Both Toyota and Hyundai are reported to be investing millions of dollars in the development of hydrogen-powered cars. The main advantage of hydrogen over electric cars is that they can be filled up in roughly three minutes, like a regular car, and have a range of up to 500 miles.
But there is one hurdle. Where do you find a refuelling station, and how do you get the hydrogen there?
There are two parts to solving the refuelling problem. The first is funding for the infrastructure so that drivers have refuelling stations every couple of hundred miles.
The second is supplying the hydrogen, which is notoriously difficult to transport because of its low density. But hydrogen can be injected into a ‘carrier fuel’, like ammonia, for more straightforward transport and storage. The benefit of this is that ammonia is already in high use around the world and much of the infrastructure is in place.

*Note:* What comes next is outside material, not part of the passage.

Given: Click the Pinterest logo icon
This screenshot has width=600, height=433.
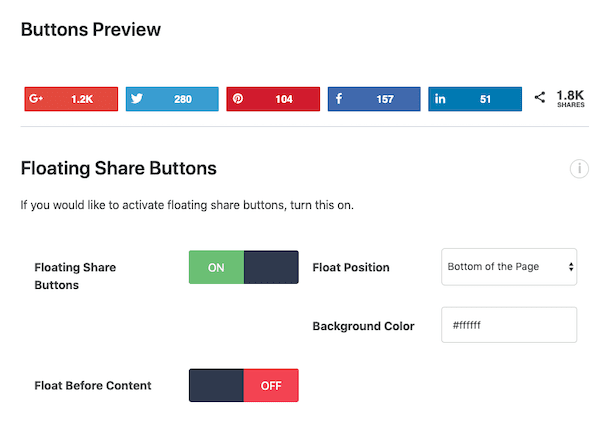Looking at the screenshot, I should pyautogui.click(x=238, y=99).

The Commonwealth Scientific and Industrial Research Organization (CSIRO) researchers have found a way to extract hydrogen from ammonia, meaning it could be shipped safely to mass markets around the world. First announced this past August, scientists at CSIRO, Australia’s pre-eminent national science organization, have created a metal membrane that filters out pure hydrogen gas from ammonia. This enables the hydrogen to be easily dispensed into fuel cell cars, buses and even trucks. This could drive, no pun intended, a new industry to rival the success of the liquefied natural gas (LNG) market.
While the majority of hydrogen (and ammonia) is currently made from coal and natural gas, there is a major opportunity for a renewable hydrogen production industry, especially for countries that have vast solar potential like the United States and Australia. This means that renewable energy could be exported in the same manner as fossil fuel resources have been for decades.
Australia is stepping up to be one of the first countries to create this industry. Japan, Germany and the United States are not far behind. Japan and Germany have the largest number of hydrogen refuelling stations and California has the largest number of hydrogen-fueled cars on the road. Industry experts estimate there could be one million hydrogen-powered cars operational worldwide by 2025.
This innovative technology was commercialized in partnership with Fortescue Metals Group Ltd, one of the largest, global iron ore producers. The investment in CSIRO's hydrogen membrane technology will help companies and countries to develop a hydrogen industry, with the potential for future global uptake.
CSIRO chief executive Dr. Larry Marshall was excited by the prospect of a growing global market for clean hydrogen, and the potential for a national renewable hydrogen export industry. "This is a watershed moment for energy, and we look forward to applying CSIRO innovation to enable this exciting, renewably sourced fuel and energy storage medium a smoother path to market," Marshall said.